## RECORDED INFORMATION
>>
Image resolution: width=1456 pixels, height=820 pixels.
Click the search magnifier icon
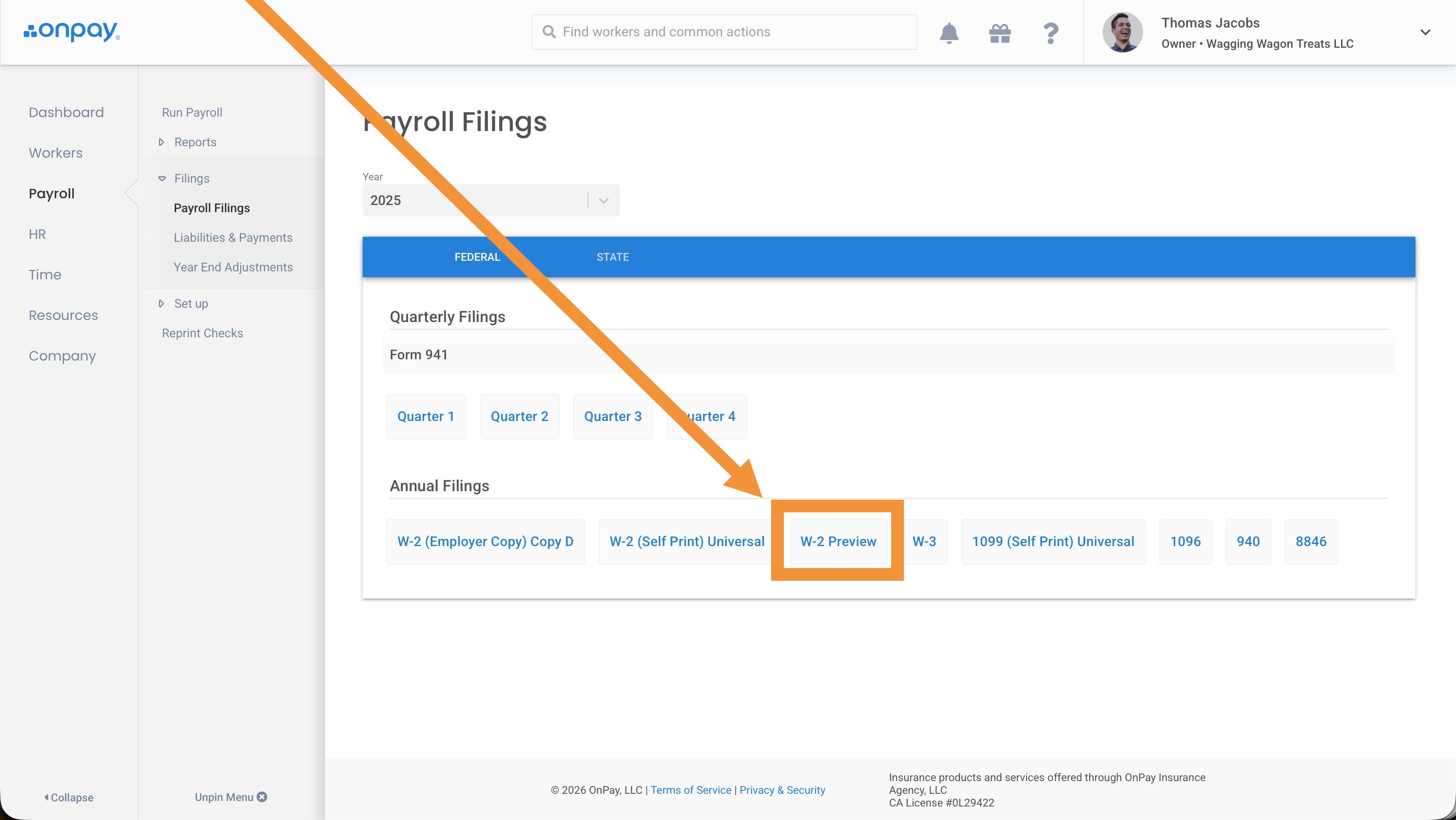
<<
>>
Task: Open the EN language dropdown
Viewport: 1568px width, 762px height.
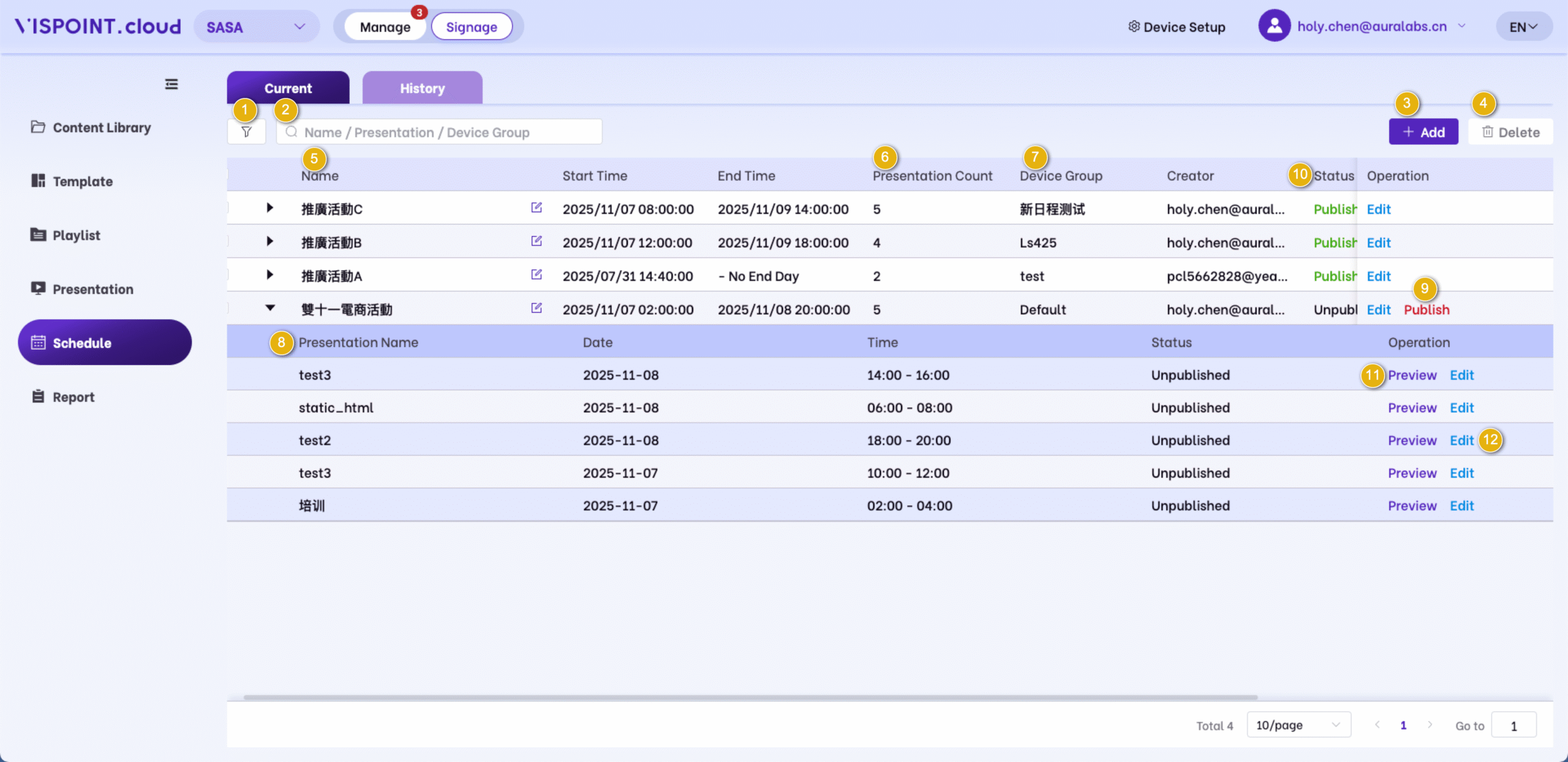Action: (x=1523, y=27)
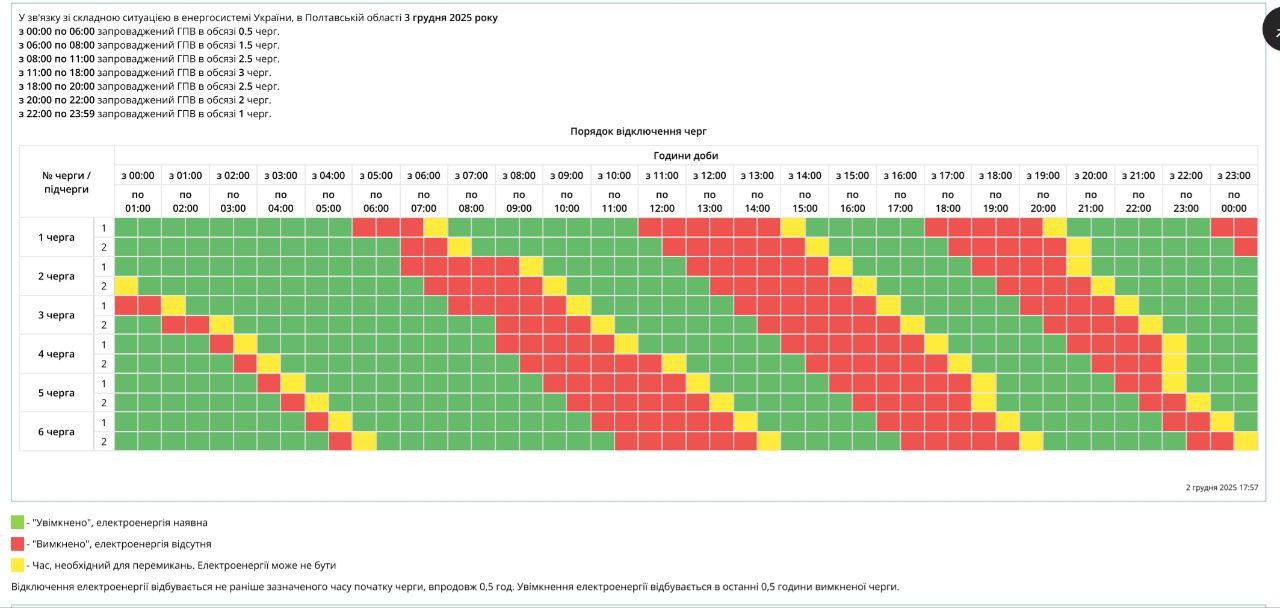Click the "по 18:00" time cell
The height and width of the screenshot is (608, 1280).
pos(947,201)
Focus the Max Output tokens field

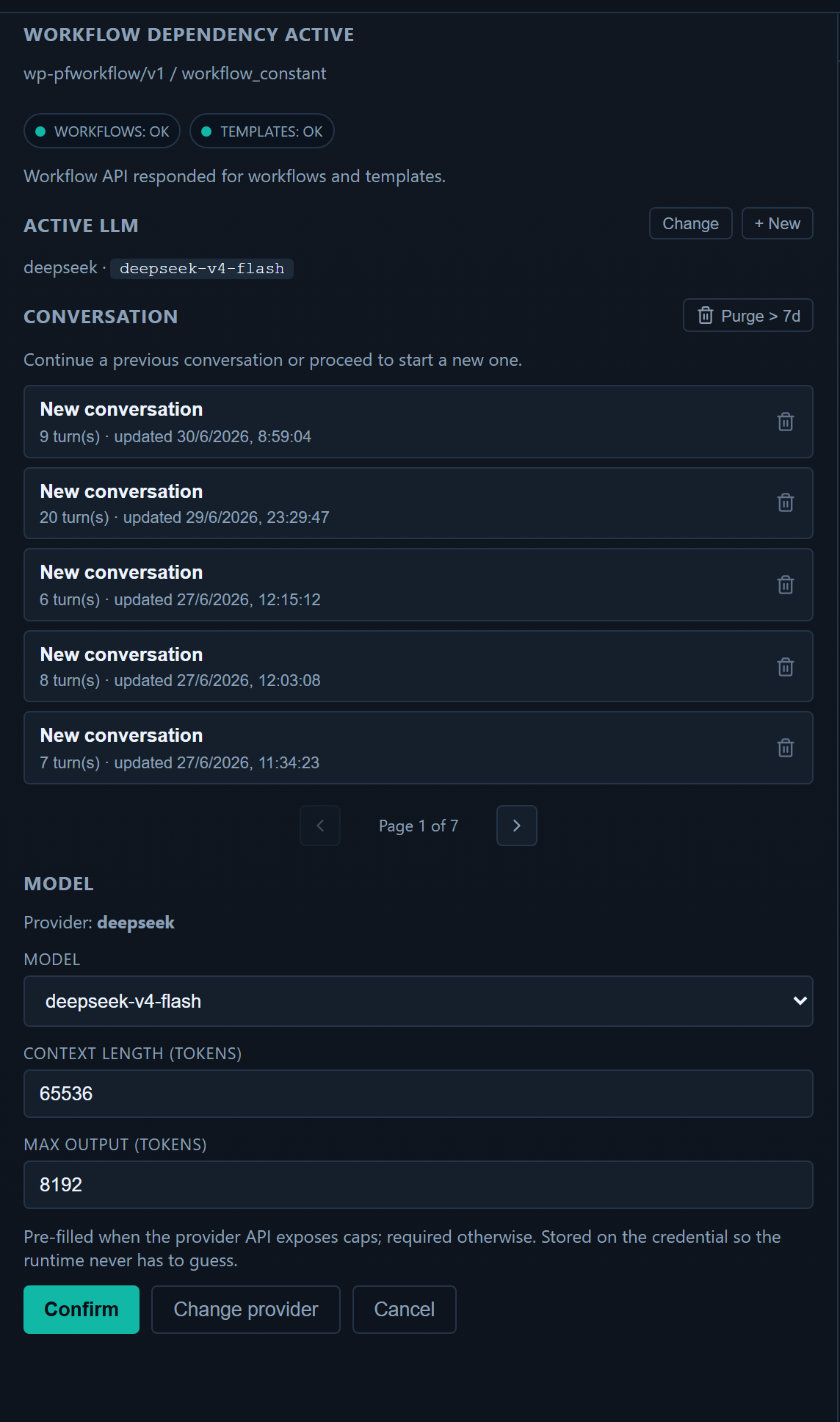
<<
>>
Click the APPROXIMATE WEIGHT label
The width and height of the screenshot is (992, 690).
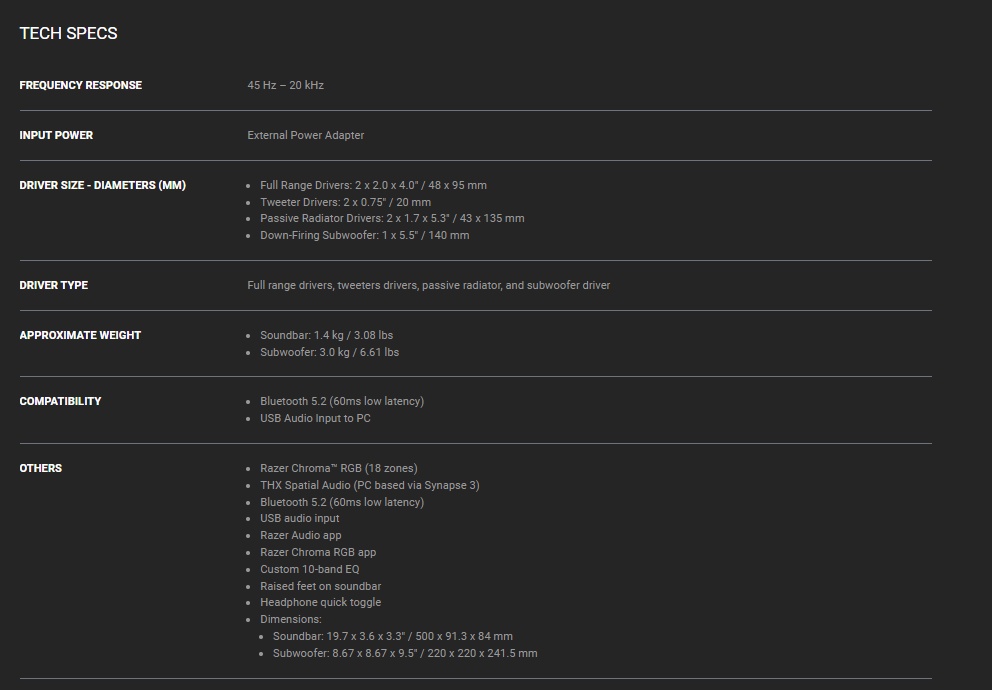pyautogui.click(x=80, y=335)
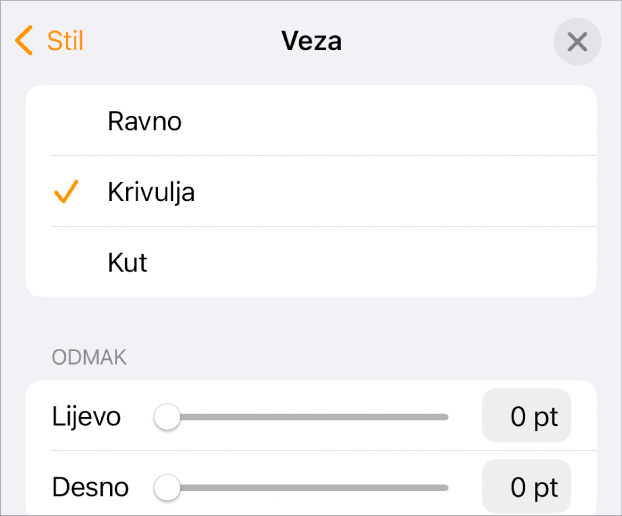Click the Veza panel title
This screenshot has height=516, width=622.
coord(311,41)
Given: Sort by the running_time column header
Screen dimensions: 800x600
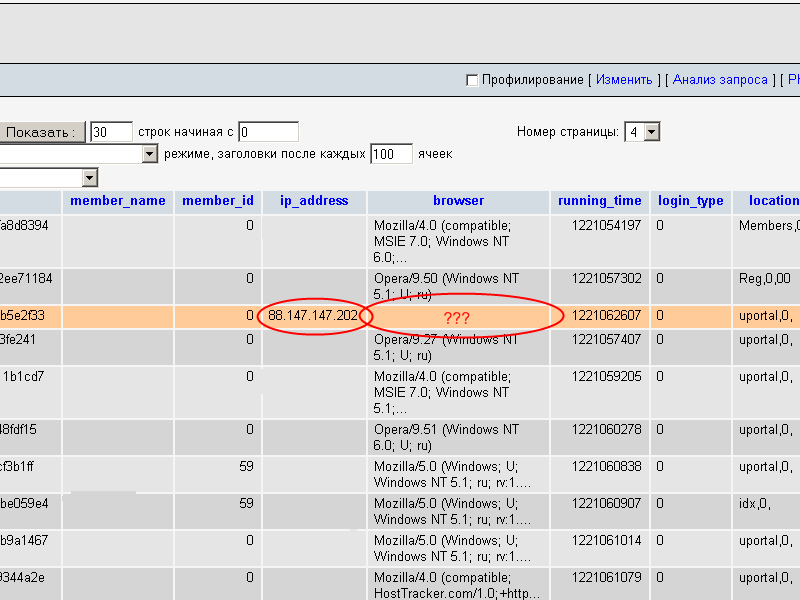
<<
Copy the rows from the line with "Image resolution: width=1456" up to and including the line with "Click the search magnifier icon" verbatim.

Image resolution: width=1456 pixels, height=820 pixels.
Click the search magnifier icon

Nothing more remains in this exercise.